Losy bohaterów kołatały mi się w głowie jeszcze kilka dni po przeczytaniu.

""Życie jest pełne sekretów. Nie można wszystkiego wiedzieć od razu.""

Dodał:
Dodano: 08 VII 2012 (ponad 12 lat temu)
Komentarzy: 0
Odsłon: 222
[dodaj komentarz]

Komentarze do recenzji

Do tej recenzji nie dodano jeszcze ani jednego komentarza.

Autor recenzji

Imię: Zuza
Wiek: 27 lat
Z nami od: 04 VII 2012

Recenzowana książka

Kod Leonarda Da Vinci



Opis: W Luwrze zostaje popełnione morderstwo. Jego ofiarą jest kustosz.

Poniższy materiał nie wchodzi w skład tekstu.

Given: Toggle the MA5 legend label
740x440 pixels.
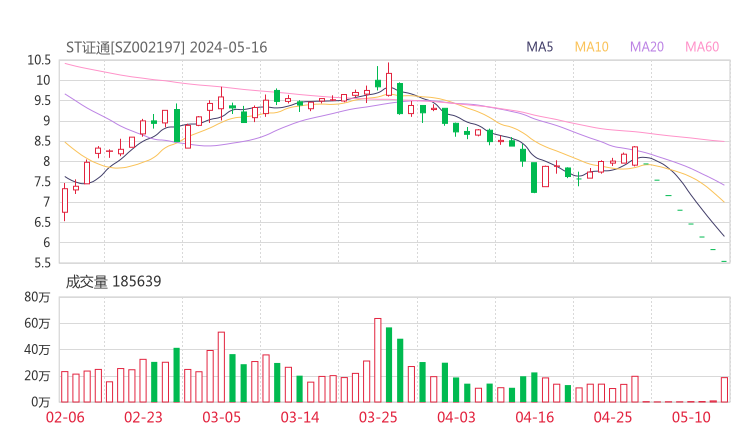Looking at the screenshot, I should click(x=540, y=47).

Zwłoki zostają znalezione w pozycji przypominającej sławny rysunek witruwiański, na którym renesansowy artysta przedstawił idealne proporcje ludzkiego ciała. W zbrodnię zamieszany jest - według policji - profesor z Harvardu, znawca symboliki religijnej. Sprawy komplikują się, gdyż umierający kustosz pozostawił szereg zagadek,...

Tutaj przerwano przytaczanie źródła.